▸ **Görev 1**
Nevizade yazısına göre Kandemir, Sevilay'a kimin kılığında yaklaştı?
▸ **Görev 2**
Nevizade yazısından "17. bölüme şöyle" sözlerinin geçtiği yerden başlayıp "Ferdi ve Derya." sözlerinden sonra biten kısmı olduğu gibi kopyalayın.
▸ **Görev 3**
Nevizade yazısını iki cümleyle özetleyin.

Bir Nevizade klasiği: Tezgâh içinde tezgâh

Ulan İstanbul severlerin için yine tadı damağında bir bölüm daha izledik. Önümüzdeki haftalar için daha da heyecanlandık.

17. bölüme şöyle kısa bir dönüş yaparsak Nevizadelerin bu sefer hedefinde Sevilay Karam vardı. Sevilay, gariban çaycısını oyuna getirip şirketin içini boşaltmıştı. Nevizadeler de Sevilay’ın tekerine çomak sokmak için gerekli tezgâhı hazırlamıştı. Kandemir, görme engelli yazar Demirkan Asmalı kılığında Sevilay’a yaklaşmış, bir şekilde toplantı odasına girip kamerayı yerleştirmiş ve avukatıyla yaptıkları konuşmaları kaydetmişti.  Sıra şantaj-montaj kısmındaydı. Ama Maşuka da kendi tezgâhını kurmuş, Tuncer’den Nevizadelerin nereye gittiğini öğrenmiş, Ceyhun ve Şehriban’ı yanında sürükleyiğ Ağva’ya kadar gitmişti. Tezgahın tam ortasında 3x3 maça çıkar gibi bir yanda Ceyhun, Şehriban ve tabi ki Maşuka diğer yanda tezgâh halleriyle Kandemir, Ferdi ve Derya.

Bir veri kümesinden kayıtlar
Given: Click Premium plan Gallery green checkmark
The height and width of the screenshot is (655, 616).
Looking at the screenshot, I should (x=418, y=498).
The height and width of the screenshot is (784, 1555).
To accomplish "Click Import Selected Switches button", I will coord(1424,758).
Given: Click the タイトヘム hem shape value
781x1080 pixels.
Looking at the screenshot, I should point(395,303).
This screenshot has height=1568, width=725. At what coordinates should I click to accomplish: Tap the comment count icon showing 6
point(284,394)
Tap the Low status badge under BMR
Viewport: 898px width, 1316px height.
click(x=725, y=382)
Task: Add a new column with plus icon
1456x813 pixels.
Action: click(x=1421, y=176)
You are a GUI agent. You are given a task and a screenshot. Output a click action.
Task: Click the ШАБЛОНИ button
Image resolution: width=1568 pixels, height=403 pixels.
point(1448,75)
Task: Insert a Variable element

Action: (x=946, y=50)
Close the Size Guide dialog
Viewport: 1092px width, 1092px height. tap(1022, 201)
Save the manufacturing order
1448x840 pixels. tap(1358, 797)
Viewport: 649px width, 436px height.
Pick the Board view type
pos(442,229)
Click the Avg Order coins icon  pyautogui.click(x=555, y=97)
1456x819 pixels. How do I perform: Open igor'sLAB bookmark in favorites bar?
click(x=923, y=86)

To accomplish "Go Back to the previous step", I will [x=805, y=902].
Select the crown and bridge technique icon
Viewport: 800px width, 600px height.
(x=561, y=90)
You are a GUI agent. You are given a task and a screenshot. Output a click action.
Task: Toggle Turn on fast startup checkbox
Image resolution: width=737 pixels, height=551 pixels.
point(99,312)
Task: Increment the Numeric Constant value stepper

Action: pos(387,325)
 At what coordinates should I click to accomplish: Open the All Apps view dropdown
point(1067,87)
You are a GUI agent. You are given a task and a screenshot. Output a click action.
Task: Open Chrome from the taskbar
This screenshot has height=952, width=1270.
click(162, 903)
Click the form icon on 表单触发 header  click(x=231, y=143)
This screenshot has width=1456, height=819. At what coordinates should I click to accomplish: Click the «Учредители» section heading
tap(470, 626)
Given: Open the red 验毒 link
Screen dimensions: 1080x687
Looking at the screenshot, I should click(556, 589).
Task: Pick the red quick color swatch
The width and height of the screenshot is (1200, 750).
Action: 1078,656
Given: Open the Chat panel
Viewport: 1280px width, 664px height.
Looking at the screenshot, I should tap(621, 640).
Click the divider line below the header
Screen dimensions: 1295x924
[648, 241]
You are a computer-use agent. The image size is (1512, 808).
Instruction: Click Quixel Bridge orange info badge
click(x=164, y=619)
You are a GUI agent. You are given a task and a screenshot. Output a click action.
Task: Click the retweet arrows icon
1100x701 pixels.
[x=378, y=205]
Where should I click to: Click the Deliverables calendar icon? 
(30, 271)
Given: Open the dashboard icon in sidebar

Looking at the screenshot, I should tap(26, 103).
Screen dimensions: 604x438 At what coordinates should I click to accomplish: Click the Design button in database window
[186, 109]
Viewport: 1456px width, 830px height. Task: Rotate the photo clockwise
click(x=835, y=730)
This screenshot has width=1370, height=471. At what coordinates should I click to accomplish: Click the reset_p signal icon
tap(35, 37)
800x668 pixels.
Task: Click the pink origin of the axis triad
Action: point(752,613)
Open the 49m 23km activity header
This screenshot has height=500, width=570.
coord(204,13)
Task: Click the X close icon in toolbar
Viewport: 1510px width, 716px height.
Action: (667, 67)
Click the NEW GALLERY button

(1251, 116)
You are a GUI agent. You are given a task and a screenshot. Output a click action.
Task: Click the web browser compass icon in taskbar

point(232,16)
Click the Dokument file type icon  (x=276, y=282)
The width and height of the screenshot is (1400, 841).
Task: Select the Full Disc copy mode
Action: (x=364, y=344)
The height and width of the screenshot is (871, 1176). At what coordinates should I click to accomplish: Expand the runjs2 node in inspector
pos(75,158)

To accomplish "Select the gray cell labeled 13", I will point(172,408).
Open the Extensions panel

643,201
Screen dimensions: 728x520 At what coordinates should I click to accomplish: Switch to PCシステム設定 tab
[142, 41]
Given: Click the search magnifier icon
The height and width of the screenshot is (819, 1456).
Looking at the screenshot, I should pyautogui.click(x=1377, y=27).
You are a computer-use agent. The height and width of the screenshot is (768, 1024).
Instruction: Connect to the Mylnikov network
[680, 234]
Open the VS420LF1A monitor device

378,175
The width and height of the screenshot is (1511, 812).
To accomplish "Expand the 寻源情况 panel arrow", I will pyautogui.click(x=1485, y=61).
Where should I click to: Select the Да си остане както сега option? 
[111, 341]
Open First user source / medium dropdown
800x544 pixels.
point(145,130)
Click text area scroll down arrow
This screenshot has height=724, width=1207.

▸ **Çıktı 1**
Görme engelli yazar Demirkan Asmalı kılığında.

▸ **Çıktı 2**
17. bölüme şöyle kısa bir dönüş yaparsak Nevizadelerin bu sefer hedefinde Sevilay Karam vardı. Sevilay, gariban çaycısını oyuna getirip şirketin içini boşaltmıştı. Nevizadeler de Sevilay’ın tekerine çomak sokmak için gerekli tezgâhı hazırlamıştı. Kandemir, görme engelli yazar Demirkan Asmalı kılığında Sevilay’a yaklaşmış, bir şekilde toplantı odasına girip kamerayı yerleştirmiş ve avukatıyla yaptıkları konuşmaları kaydetmişti.  Sıra şantaj-montaj kısmındaydı. Ama Maşuka da kendi tezgâhını kurmuş, Tuncer’den Nevizadelerin nereye gittiğini öğrenmiş, Ceyhun ve Şehriban’ı yanında sürükleyiğ Ağva’ya kadar gitmişti. Tezgahın tam ortasında 3x3 maça çıkar gibi bir yanda Ceyhun, Şehriban ve tabi ki Maşuka diğer yanda tezgâh halleriyle Kandemir, Ferdi ve Derya.

▸ **Çıktı 3**
17. bölümde Nevizadeler, çaycısını oyuna getirip şirketin içini boşaltan Sevilay Karam'a tezgâh hazırladı. Kandemir görme engelli bir yazar kılığında toplantı odasına kamera yerleştirip Sevilay'ın avukatıyla konuşmalarını kaydederken, Maşuka da Nevizadelerin yerini Tuncer'den öğrenip Ceyhun ve Şehriban'la Ağva'ya giderek kendi tezgâhını kurdu.